Andrew Reeves, the property company, has launched five residential property funds that could delive...
Andrew Reeves, the property company, has launched five residential property funds that could deliver returns equivalent to 14-19% per annum over the next five to seven years.
Minimum investment is £30,000 and there will be a maximum of 50 shareholders in each fund. IFAs will be paid commission at a level yet to be finalised.
Each of the five funds will be capitalised at £1.5m, plus will have £2.5m in mortgage lending, to produce a £4m fund for investment in residential property.
Within each fund, 75% will be invested in buy to let properties, and the remaining 25% will be used to acquire London residential properties for refurbishment and resale. There will therefore be around 15 rental properties plus refurbishment projects within each fund.

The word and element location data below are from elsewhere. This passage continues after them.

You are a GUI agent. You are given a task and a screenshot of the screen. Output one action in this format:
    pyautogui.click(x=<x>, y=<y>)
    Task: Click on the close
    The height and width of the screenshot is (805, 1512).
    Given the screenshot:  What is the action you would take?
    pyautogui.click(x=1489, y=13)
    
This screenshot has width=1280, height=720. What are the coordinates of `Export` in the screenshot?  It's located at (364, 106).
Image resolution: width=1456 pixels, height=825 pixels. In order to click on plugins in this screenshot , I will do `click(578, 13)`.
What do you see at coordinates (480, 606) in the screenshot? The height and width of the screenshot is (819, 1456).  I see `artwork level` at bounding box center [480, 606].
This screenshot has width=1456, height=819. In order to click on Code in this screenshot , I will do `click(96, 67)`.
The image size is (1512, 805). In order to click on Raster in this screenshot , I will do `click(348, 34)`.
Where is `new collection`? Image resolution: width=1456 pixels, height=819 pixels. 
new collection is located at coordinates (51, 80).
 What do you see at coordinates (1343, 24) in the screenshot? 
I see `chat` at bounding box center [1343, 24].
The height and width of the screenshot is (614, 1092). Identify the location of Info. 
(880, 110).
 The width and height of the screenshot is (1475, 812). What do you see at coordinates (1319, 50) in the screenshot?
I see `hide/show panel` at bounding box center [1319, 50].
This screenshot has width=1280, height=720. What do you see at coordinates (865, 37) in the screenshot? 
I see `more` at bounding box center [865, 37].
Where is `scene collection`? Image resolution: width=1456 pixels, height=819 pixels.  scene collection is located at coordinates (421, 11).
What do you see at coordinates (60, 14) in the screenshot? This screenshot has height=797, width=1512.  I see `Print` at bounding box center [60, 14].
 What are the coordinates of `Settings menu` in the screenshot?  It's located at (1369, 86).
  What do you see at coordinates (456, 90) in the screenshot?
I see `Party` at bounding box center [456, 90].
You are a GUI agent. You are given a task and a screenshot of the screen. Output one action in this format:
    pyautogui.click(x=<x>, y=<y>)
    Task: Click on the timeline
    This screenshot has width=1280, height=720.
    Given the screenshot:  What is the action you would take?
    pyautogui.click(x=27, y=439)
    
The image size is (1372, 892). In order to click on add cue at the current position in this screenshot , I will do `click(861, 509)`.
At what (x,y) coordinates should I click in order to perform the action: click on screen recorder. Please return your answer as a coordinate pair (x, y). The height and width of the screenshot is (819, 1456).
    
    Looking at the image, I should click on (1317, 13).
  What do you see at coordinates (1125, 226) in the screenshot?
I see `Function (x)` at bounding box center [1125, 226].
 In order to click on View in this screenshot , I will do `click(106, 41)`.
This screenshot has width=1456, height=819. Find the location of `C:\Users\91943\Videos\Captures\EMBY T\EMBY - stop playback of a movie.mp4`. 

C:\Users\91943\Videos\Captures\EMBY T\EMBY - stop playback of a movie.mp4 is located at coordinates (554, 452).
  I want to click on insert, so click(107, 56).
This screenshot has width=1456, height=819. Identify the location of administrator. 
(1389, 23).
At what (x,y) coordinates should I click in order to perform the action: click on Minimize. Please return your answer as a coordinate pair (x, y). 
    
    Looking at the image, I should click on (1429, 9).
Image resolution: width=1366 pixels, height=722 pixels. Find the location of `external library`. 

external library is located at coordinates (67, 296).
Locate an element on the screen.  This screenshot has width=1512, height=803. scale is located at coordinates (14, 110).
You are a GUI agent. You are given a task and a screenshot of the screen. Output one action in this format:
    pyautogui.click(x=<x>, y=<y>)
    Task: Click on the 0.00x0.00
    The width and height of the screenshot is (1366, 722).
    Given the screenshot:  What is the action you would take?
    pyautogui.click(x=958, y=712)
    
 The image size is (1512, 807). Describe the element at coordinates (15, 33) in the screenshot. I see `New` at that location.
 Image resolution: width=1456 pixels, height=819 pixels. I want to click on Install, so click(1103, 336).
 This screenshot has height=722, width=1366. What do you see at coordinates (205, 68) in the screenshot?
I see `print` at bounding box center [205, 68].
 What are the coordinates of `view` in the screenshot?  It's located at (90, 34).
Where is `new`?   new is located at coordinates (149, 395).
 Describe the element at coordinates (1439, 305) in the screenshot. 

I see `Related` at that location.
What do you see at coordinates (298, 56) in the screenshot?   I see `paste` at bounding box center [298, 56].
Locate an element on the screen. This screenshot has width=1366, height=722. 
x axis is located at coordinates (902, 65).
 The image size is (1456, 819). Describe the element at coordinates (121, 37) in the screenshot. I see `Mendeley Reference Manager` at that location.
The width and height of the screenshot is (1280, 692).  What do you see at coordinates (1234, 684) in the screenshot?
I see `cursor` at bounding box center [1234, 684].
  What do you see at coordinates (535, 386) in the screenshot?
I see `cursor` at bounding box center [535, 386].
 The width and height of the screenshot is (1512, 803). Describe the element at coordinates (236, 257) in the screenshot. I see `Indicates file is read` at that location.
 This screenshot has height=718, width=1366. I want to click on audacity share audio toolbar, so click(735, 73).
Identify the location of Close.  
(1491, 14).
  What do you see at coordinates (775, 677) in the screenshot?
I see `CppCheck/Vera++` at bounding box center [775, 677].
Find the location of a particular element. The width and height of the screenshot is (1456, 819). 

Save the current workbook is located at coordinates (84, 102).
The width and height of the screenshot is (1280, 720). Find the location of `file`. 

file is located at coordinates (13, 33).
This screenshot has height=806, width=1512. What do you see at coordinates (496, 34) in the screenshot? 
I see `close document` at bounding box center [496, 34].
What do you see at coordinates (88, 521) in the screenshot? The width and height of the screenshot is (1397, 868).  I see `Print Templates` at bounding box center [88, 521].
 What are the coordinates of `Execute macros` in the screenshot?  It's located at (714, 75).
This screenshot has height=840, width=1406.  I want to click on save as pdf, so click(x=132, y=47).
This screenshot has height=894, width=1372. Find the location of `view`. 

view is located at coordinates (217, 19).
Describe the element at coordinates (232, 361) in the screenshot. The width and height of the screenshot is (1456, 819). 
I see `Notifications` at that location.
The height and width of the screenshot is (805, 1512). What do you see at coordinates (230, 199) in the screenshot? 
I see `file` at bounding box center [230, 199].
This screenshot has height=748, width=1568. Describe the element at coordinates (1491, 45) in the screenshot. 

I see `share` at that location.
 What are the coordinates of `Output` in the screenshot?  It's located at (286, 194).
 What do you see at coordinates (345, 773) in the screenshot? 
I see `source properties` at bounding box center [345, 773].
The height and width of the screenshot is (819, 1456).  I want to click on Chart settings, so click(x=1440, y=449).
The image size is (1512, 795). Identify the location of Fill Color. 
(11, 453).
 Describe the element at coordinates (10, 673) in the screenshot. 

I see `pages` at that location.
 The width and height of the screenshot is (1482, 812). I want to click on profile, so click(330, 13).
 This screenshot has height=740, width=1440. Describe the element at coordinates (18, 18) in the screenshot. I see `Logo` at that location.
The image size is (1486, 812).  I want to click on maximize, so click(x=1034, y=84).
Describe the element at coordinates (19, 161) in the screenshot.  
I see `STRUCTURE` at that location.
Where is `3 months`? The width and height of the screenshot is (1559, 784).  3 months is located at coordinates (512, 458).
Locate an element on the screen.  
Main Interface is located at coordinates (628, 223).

The expected 14-19% returns depend on an average 6% growth in the values of property held by the funds, in addition to the contribution from refurbishment projects to convert and upgrade properties for resale.
Each of the Andrew Reeves Property Ventures investment vehicles will be treated as a medium to long-term investment. All realised profits and gains will be reinvested each year, and the funds' assets will be finally realised and distributed to shareholders after five to seven years.
Andrew Reeves, chairman of the Andrew Reeves Group, said there is no automatic exit route for investors before the five to seven year period, being an unlisted product with no open market. However, provided there is another investor prepared to buy into the market, a sale of the shares in the fund can be organised.
"However, we don't envisage this being a problem. Most investors looking to invest in the buy to let market are looking at the medium to long term in any case," he said.